Cloud agnostic approach with Terraform

If you’ve been working with both AWS and Azure you should have noticed that each of them has some advantages.

Tools like Terraform might be very helpful if you’re not familiar with both CloudFormation and Azure RM.

However don’t consider Terraform as a nonpareil (this is not true at all), it is simple tool for simple tasks.

So in this  post I’ll tell you about Terraform terms and concepts and show example with AWS & Azure.

For a bit more complicated infrastructure you’ll have to use CloudFormation and Azure RM

In very general, Terraform is orchestrator which allows you not to use APIs if you don’t want.

But what if you already have infrastructure to manage? Well, Terraform has ability to import resources, but it’s really poor at the time, so we’ll start from scratch in this example.

As an orchestrator Terraform supports lots of providers, f.e. AWS, Azure, GitHub and even MySQL.

If you’re using cloud provider you might want to create the most popular resource – virtual machines. As soon as VM is created you want it to do some tasks in your infrastructure, so you have to install and configure some software on it.

To achieve it we’ll use provisioners  to run DSC tool, Ansible in my example.

And if you want to get rid of provisioners and providers you can use modules to get what you need very fast or you can even create your own module and distribute it over Terraform registry, GitHub or AWS S3.

Whatever way you’ll chose you will deal with state concept. To tell the long story short (as you have notices, Terraform has very good documentation), state is used to map your configuration entities (like “db_svr”) to real entities (like “i-07a4dbf12c50dae76”) and store metadata f.e. dependencies and time stamps.

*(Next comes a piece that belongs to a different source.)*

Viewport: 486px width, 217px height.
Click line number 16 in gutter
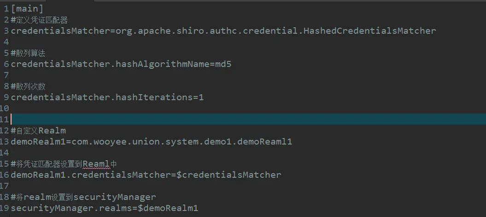click(x=5, y=175)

If you’re working alone or if your team executes terraform from single machine (like Jenkins) storing states locally will be fine, but if you’re working with team you must consider centralised storage like Terraform Enterprise or AWS S3.

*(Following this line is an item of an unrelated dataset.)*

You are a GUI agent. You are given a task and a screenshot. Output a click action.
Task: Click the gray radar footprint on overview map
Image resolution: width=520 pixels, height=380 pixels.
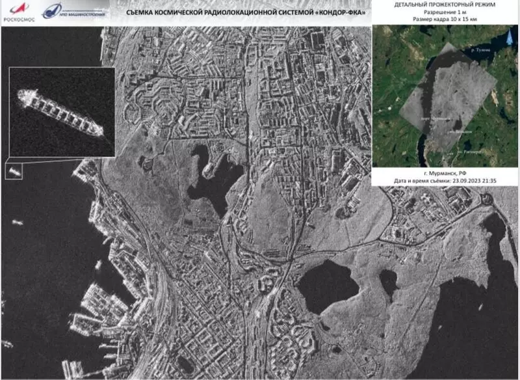(449, 91)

Terraform syntax is very easy when you’re using Terraform format and a bit more complicated using JSON.

Before start coding update your global gitignore with this records –

.terraform/ – in this dir plugins are stored, no need to put binaries to VCS
*.tfstate* – states putted to VCS can produce conflicts, so use Remote state
*.tfvars – this files will keep your secrets like API keys, passwords, connection strings, etc. and VCS is not a choice for that

Well, now it’s time to have a look at some real examples and we’ll start with AWS because they provide default network and you don’t have to create storage accounts.

Because we don’t want to maintain huge configs let’s create config for variables:

variable "access_key" {}
variable "secret_key" {}

variable "region" {
  default = "us-east-1"
}

variable "amis" {
  type = "map"
  default = {
    "us-east-1" = "ami-cd0f5cb6"
    "us-west-2" = "ami-6e1a0117"
  }
}

We can have multiple providers, so let’s create dedicated config to describe them:

provider "aws" {
  access_key = "${var.access_key}"
  secret_key = "${var.secret_key}"
  region     = "${var.region}"
}

Finally let’s create our main config which will create our instance:

resource "aws_instance" "terraform_instance" {
  ami = "${lookup(var.amis, var.region)}"
  instance_type = "t2.micro"  
  key_name = "aws-lab"

  connection {
    type = "ssh"
    user = "ubuntu"
    private_key = "${file("/Users/kagarlickij/.ssh/aws-lab.pem")}"
  }

    provisioner "remote-exec" {
    inline = [
      "sudo apt-get update -y",
      "sudo apt-get install python -y",
    ]
  }

    provisioner "local-exec" {
        command = "sleep 120; ANSIBLE_HOST_KEY_CHECKING=False ansible-playbook -u ubuntu --private-key /Users/kagarlickij/.ssh/aws-lab.pem -i '${aws_instance.terraform_instance.public_ip},' install_nginx.yml"
    }

}

output "public_ip" {
  value = "${aws_eip.terraform_eip.public_ip}"
}

As you can see, we’ll use Ansible to install required software, here’s super simple playbook for nginx installation:

---
- hosts: all
  become: true

  tasks:
    - name: Installs nginx web server
      apt: pkg=nginx state=installed update_cache=true
      notify:
        - start nginx

  handlers:
    - name: start nginx
      service: name=nginx state=started

For our learning we have to create one more resource (Elastic IP) and attach it to instance created above:

resource "aws_eip" "terraform_eip" {
  instance = "${aws_instance.terraform_instance.id}"
}

 

Ok, let’s install necessary stuff with terraform init command:

Before we start applying it, let’s check what will be done using terraform plan command:

Looks good, so execute terraform apply:

Does it looks better than CloudFormation or Azure RM output? As for me yes, much better =)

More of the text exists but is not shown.